Morante et al., 2010
Contents
Citation
Roser Morante, Vincent Van Asch, and Walter Daelemans. Memory-Based Resolution of In-Sentence Scopes of Hedge Cues. In Proceedings of the 2010 Conference on Computational Natural Language Learning. Online Link
Summary
The 2010 CoNLL Shared Task had two components: a binary classification task on per-sentence uncertainty labeling, and a more structured problem: scope detection of hedge cues in a given uncertain sentence. The latter of these categories is more directly relevant to the Structured Prediction course. This paper was the most successful entrant to that second, structured task.
Motivation
Task 1: Uncertain Sentence Classification
The first half of the CoNLL 2010 Shared Task was a binary classification problem, not a structured prediction problem, so we do not go into great detail here. The task is, given a sentence, determine whether that sentence is uncertain or not. Classification in this paper was done by predicting the uncertainty of each word; then, in postprocessing, a sentence was marked as uncertain if it contains 5% or more words that were classified individually as uncertain.
The learning step used a standard SVM with a polynomial kernel. Features represention for each sentence contained surface form, lemmatized stem, part of speech and dependency information, and similar features about the four words in the immediate context of the word (two ahead and two behind), and two features based on a vocabulary list of cues.
This system results in performance of F-score 57 (precision 81, recall 44) on detecting Wikipedia weasel sentences, and F-score 82 (precision 81, recall 82) at detecting hedged sentences in biomedical scientific literature.

- [DATA EXTRACTS]
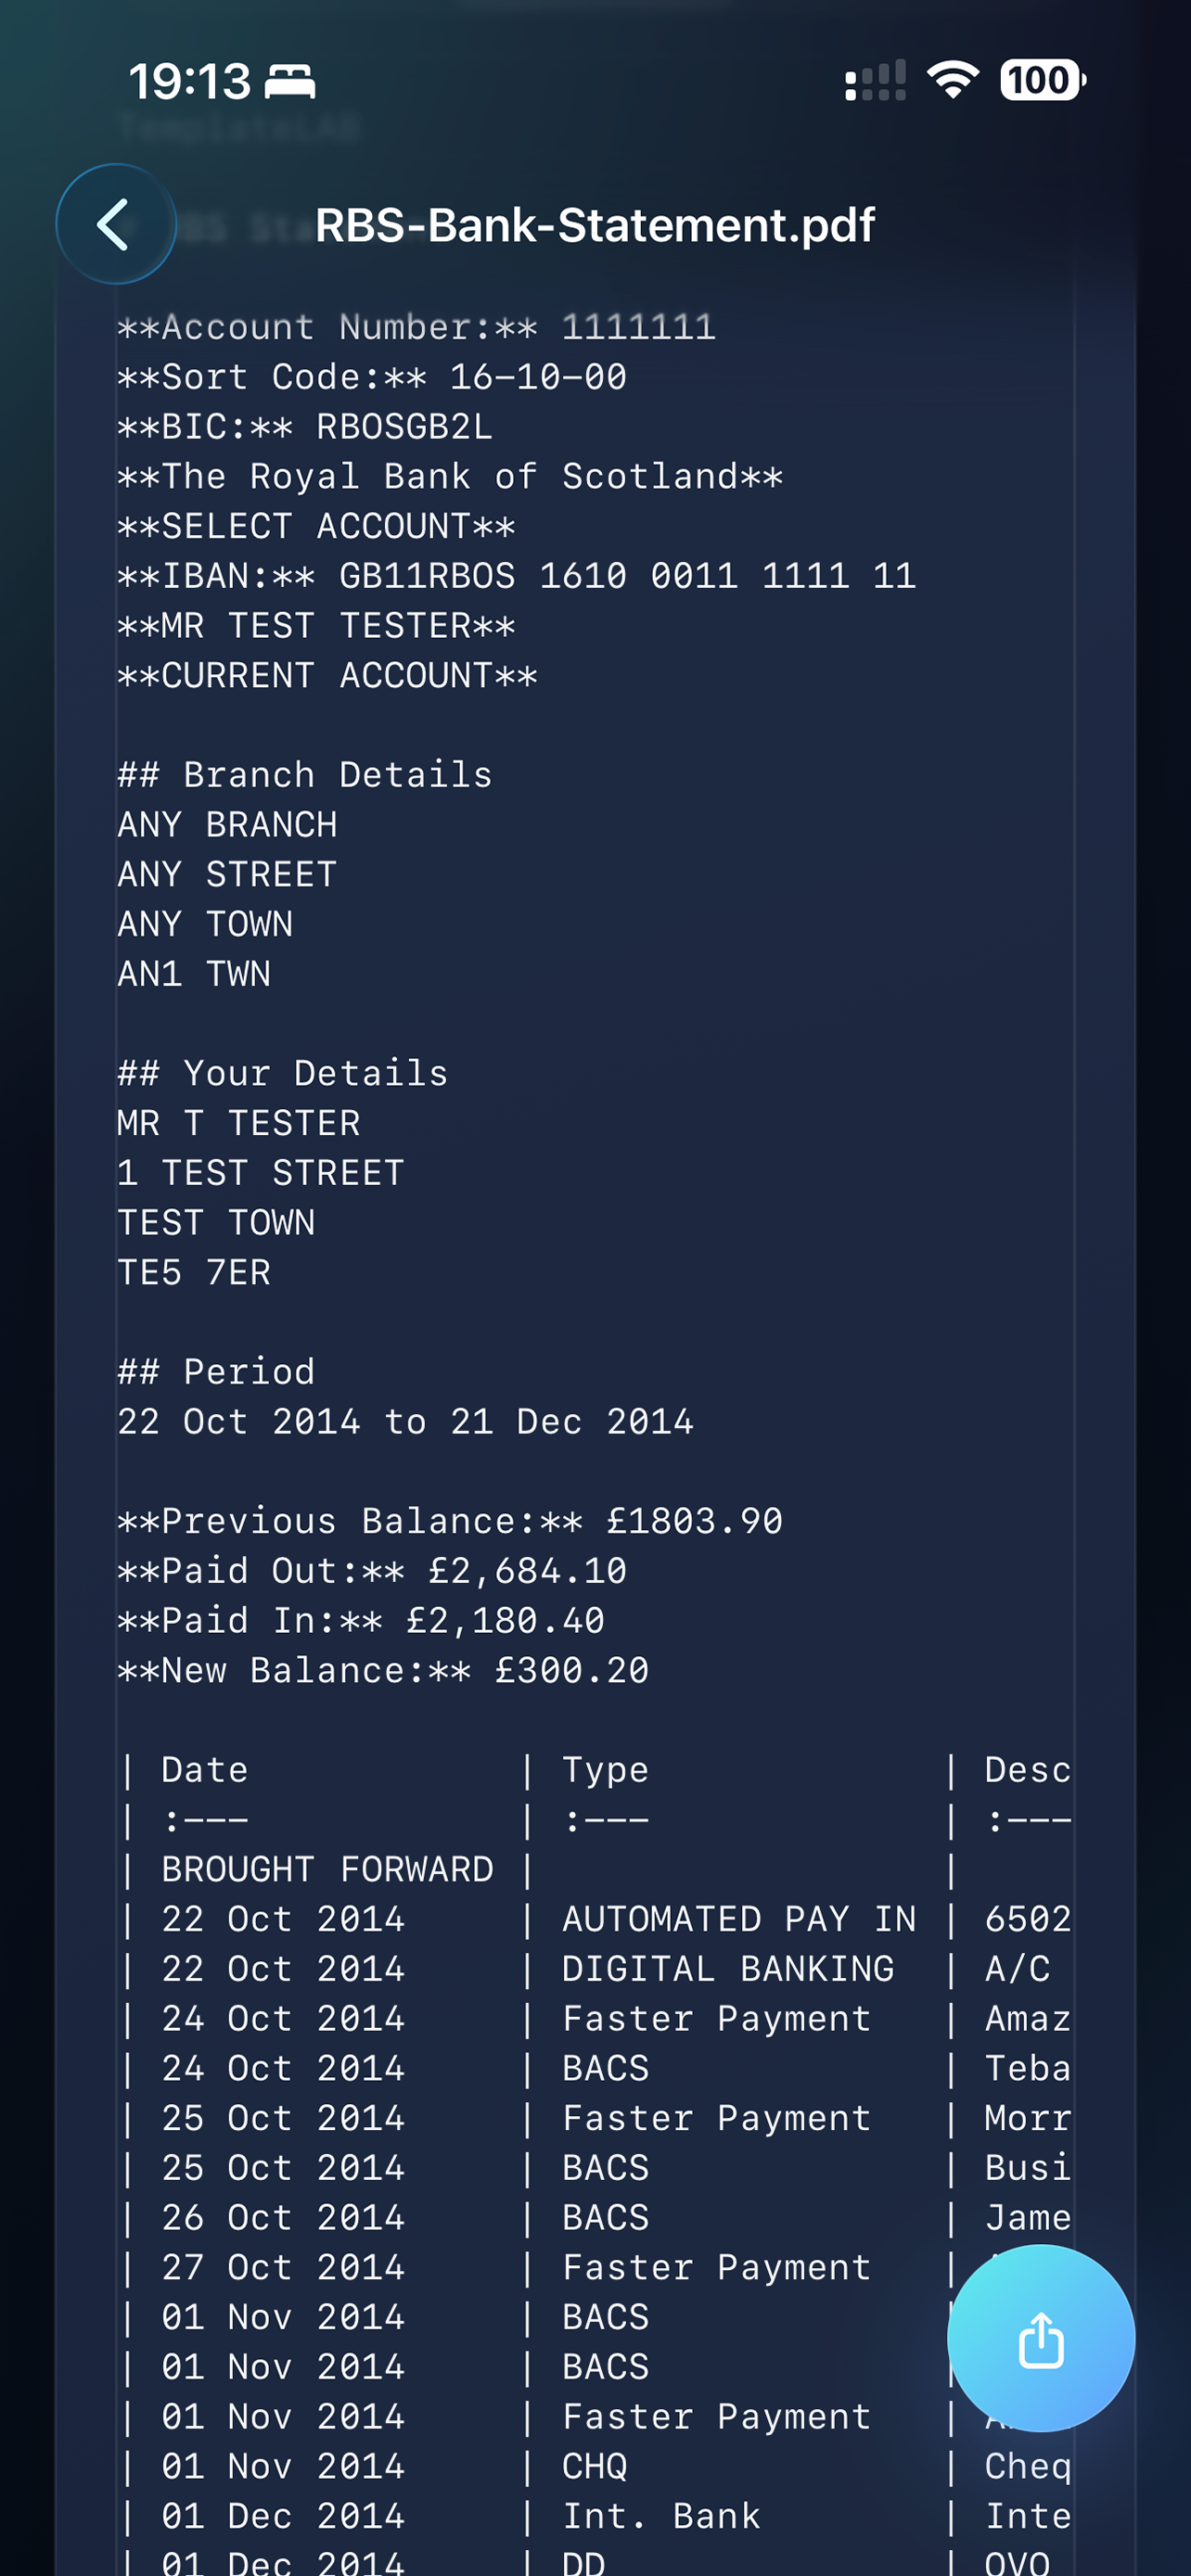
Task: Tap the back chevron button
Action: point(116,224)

---

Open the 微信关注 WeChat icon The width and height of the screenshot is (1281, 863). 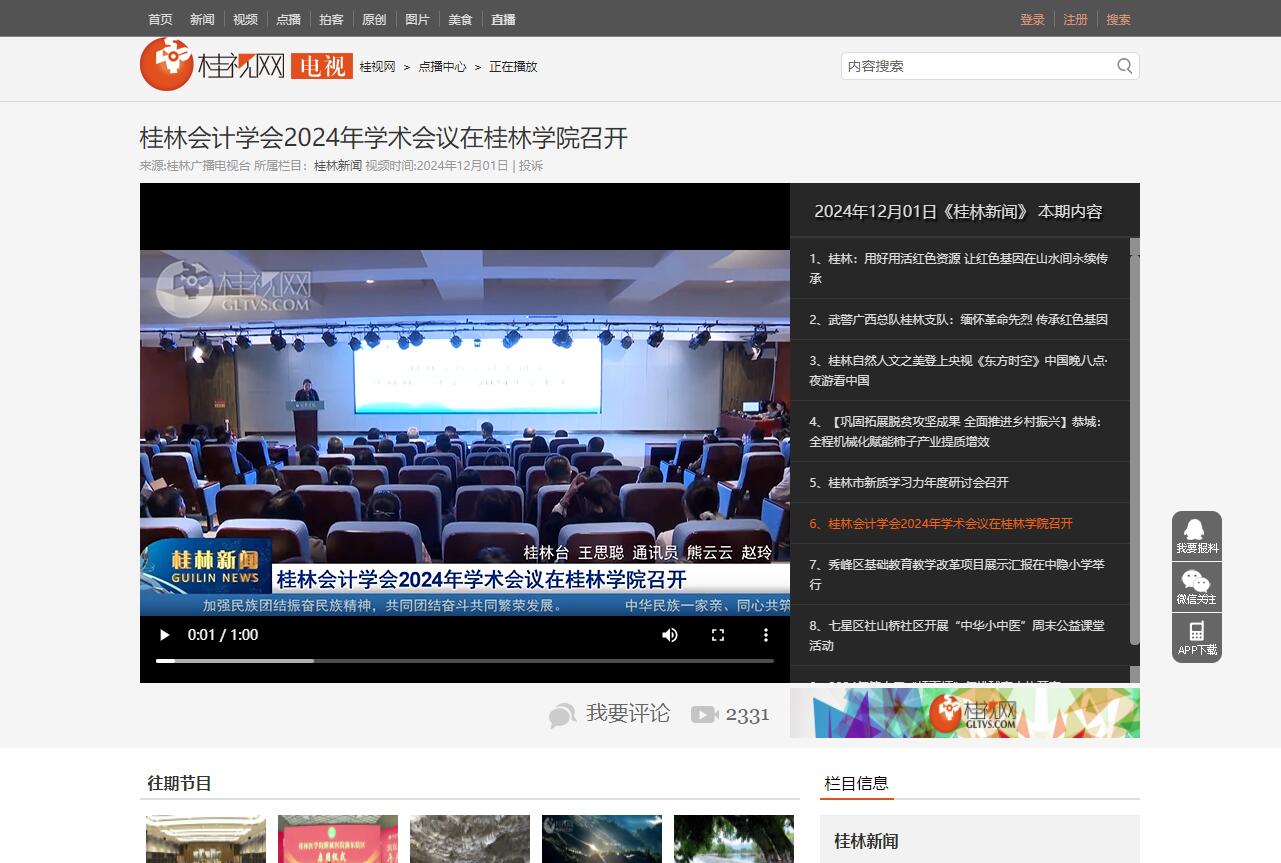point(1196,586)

--

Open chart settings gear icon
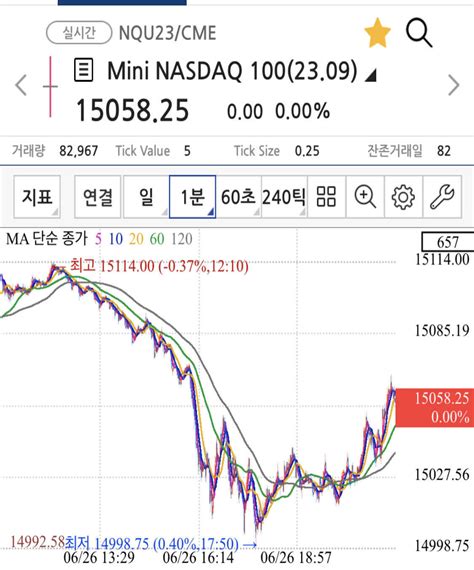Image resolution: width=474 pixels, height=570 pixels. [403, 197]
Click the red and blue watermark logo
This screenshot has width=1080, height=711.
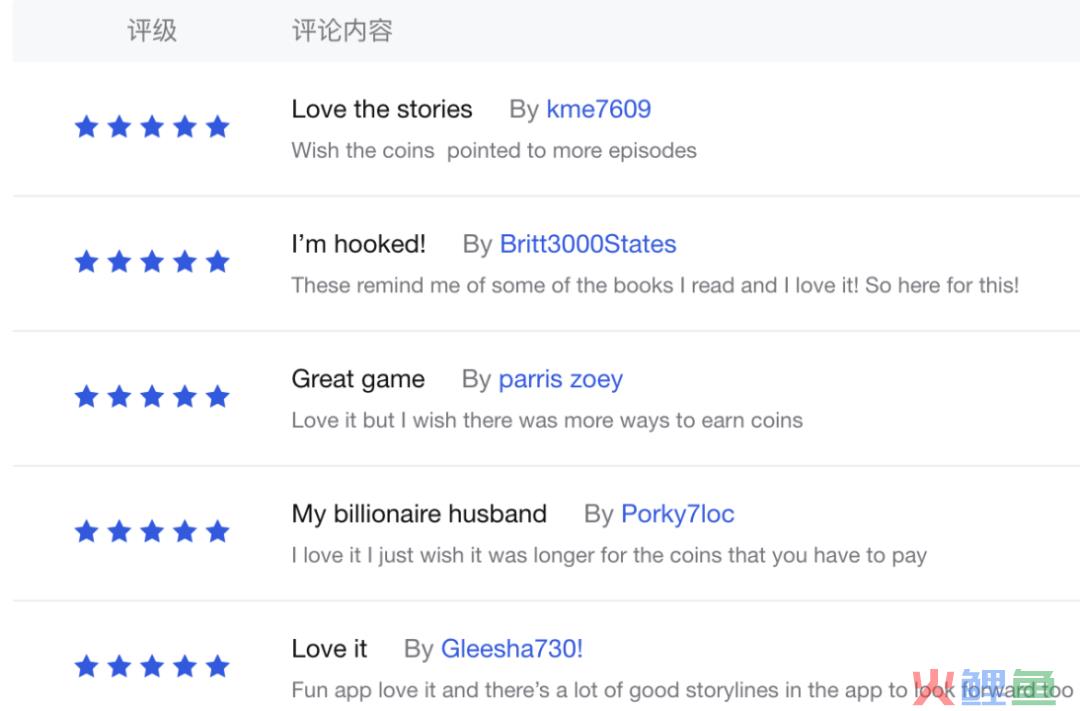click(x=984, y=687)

- [PROBLEM A] Reproduce the part of the Morante et al. page that starts at the words "This system results" and ends after the words "biomedical scientific literature.".
- [PROBLEM B]
Do these statements agree with the Morante et al. page? Answer yes or no for each, and quote the words from the page that decide it.
(i) A sentence was marked as uncertain when at least 5% of its words were individually classified as uncertain.
(ii) The learning step used an SVM with a linear kernel.
(iii) On Wikipedia weasel sentences, recall was higher than precision.
The records were taken from a different source.

- [ANSWER AREA A]
This system results in performance of F-score 57 (precision 81, recall 44) on detecting Wikipedia weasel sentences, and F-score 82 (precision 81, recall 82) at detecting hedged sentences in biomedical scientific literature.

- [ANSWER AREA B]
(i) Yes: "a sentence was marked as uncertain if it contains 5% or more words that were classified individually as uncertain"
(ii) No: "The learning step used a standard SVM with a polynomial kernel."
(iii) No: "F-score 57 (precision 81, recall 44) on detecting Wikipedia weasel sentences"